-- Requirement --
An exact copy is needed of the lines from the one that contains "Select the Electronics" through the final line of the data below, with pictures left out.

══════

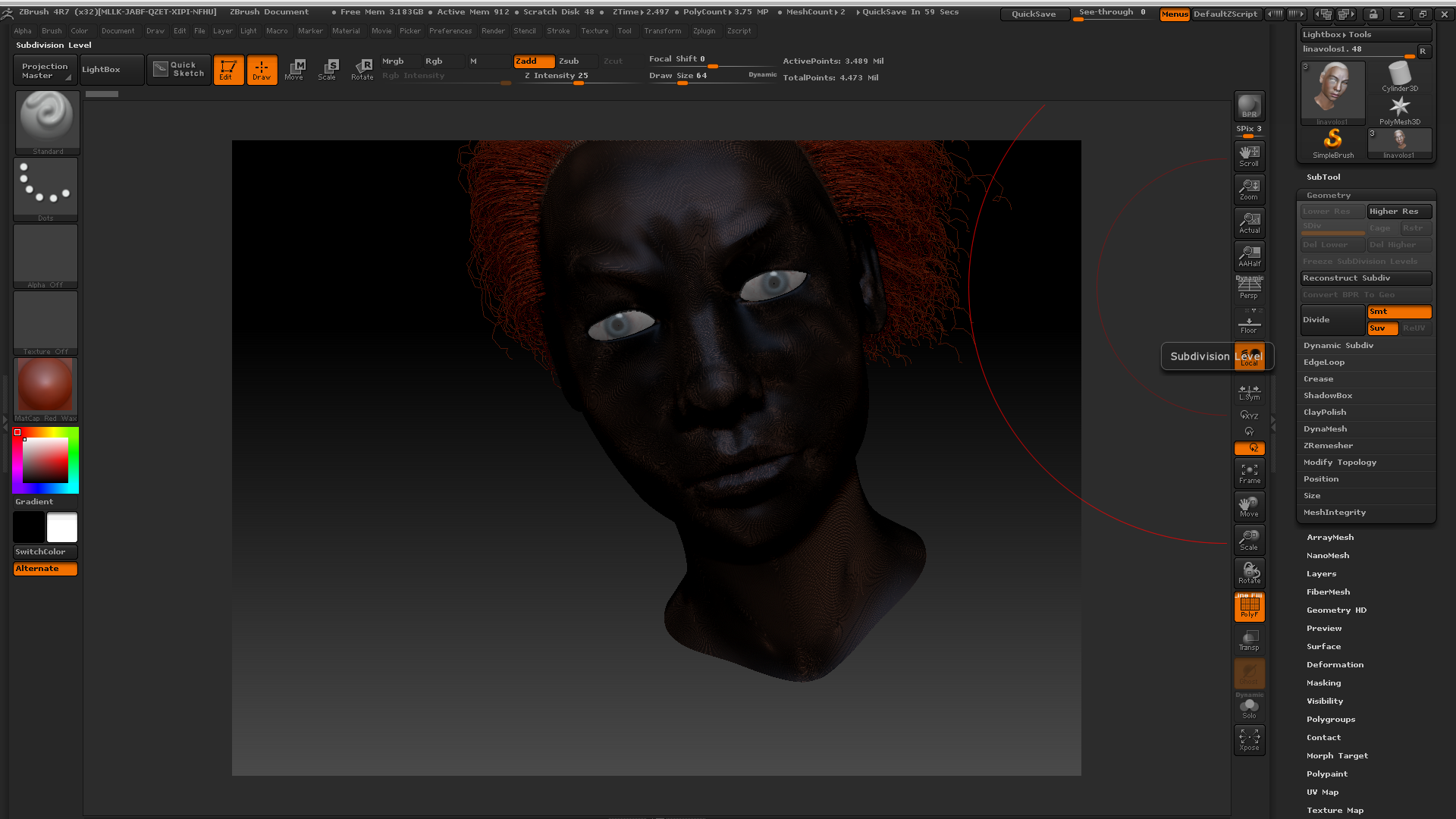1456x819 pixels.
Task: Select the Cylinder3D tool thumbnail
Action: (1399, 77)
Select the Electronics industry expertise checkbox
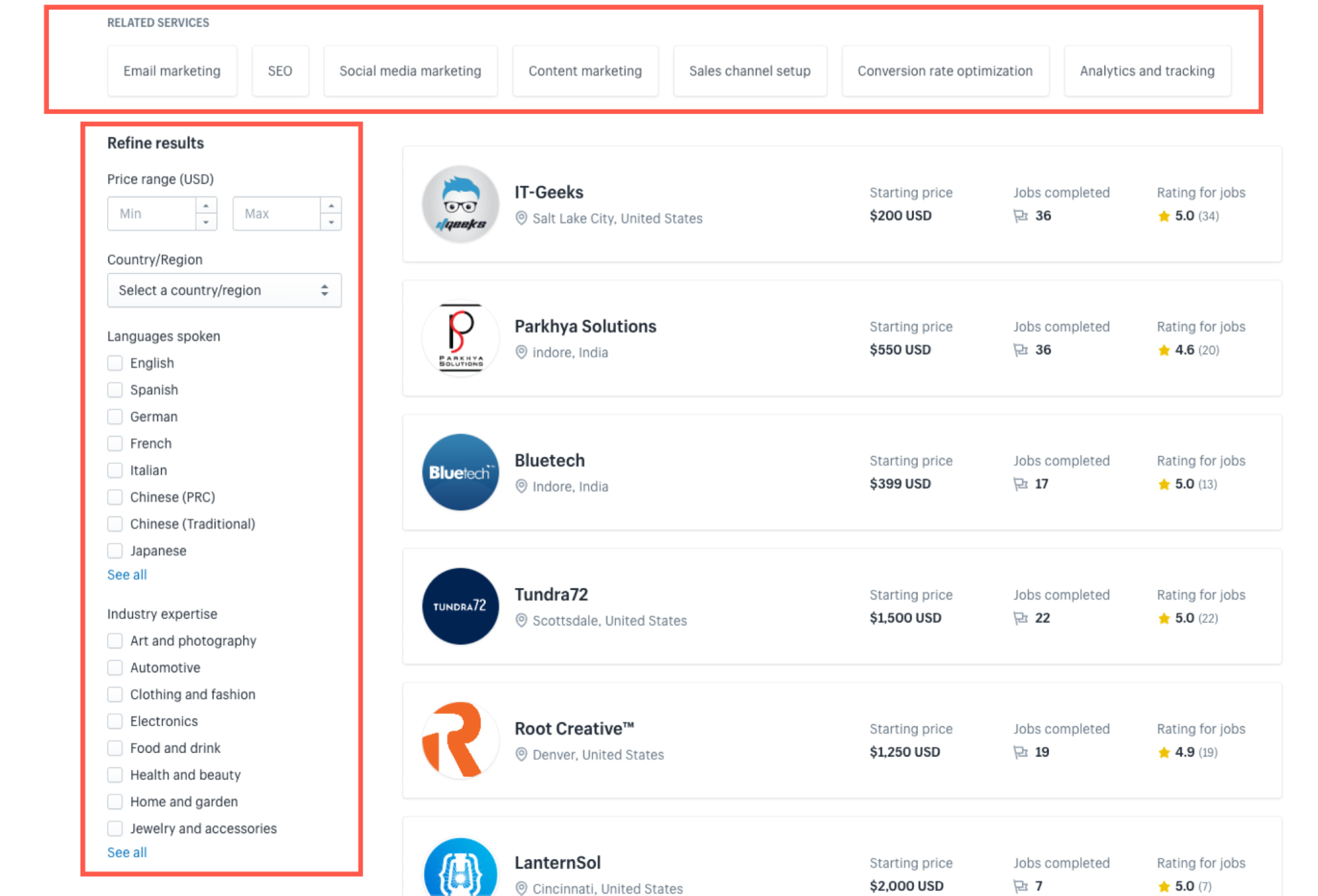 115,721
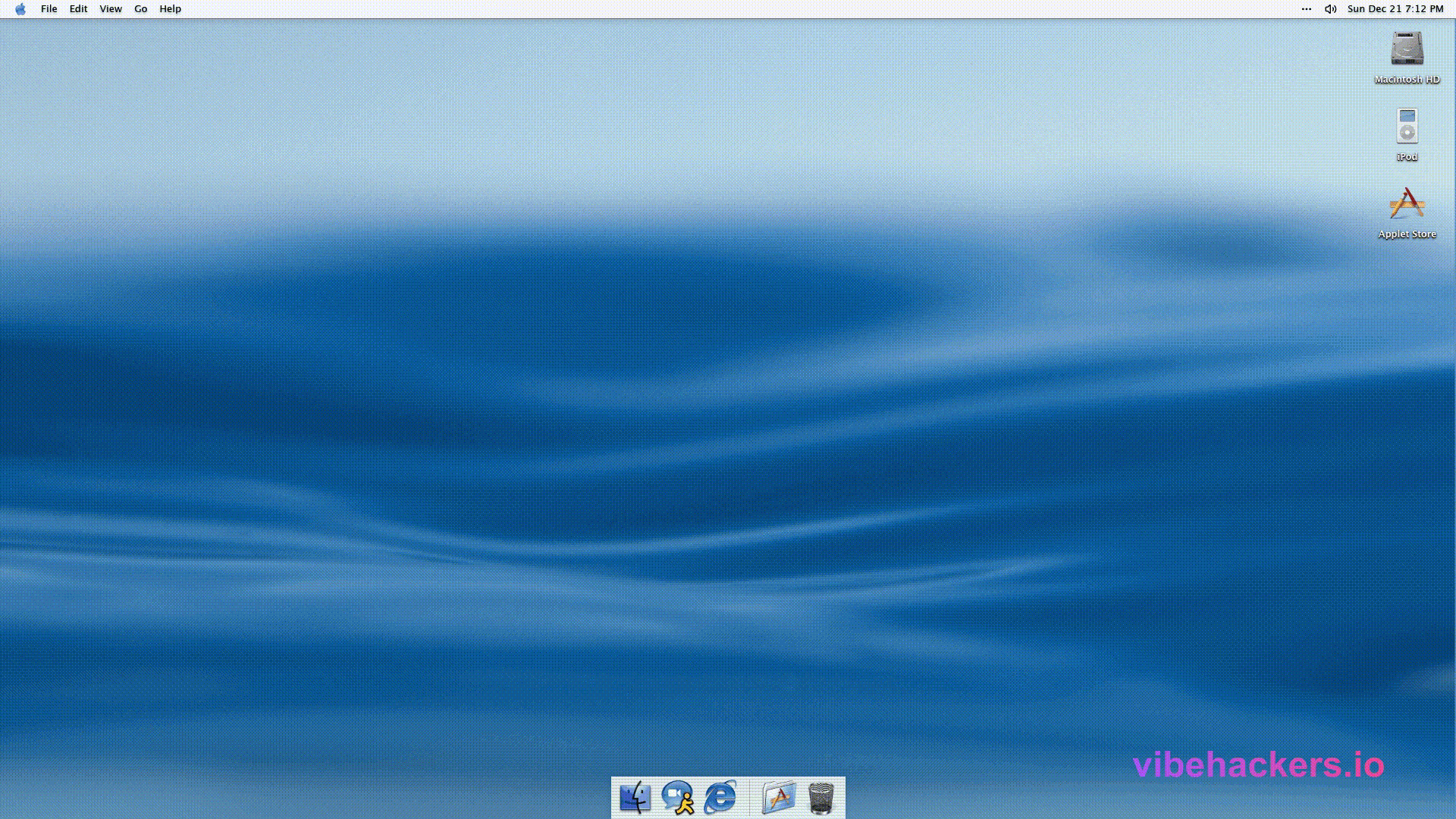Select the Macintosh HD drive icon
The height and width of the screenshot is (819, 1456).
point(1407,49)
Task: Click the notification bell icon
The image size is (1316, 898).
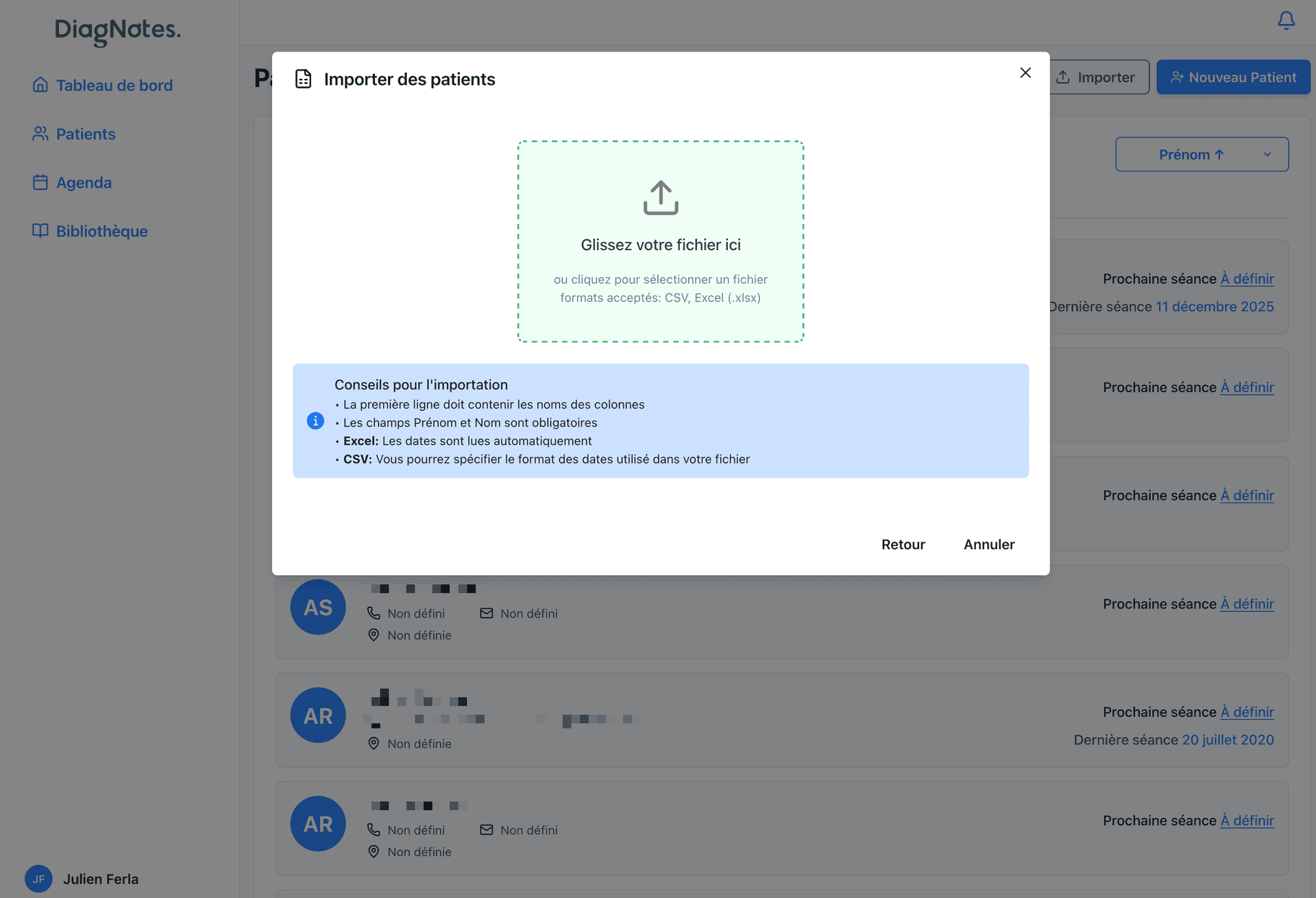Action: coord(1285,21)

══════

-- Written solution --
Select the Electronics industry expertise checkbox
 115,721
Select the Macintosh HD drive icon
The height and width of the screenshot is (819, 1456).
point(1407,49)
Task: Click the notification bell icon
The image size is (1316, 898).
Action: coord(1285,21)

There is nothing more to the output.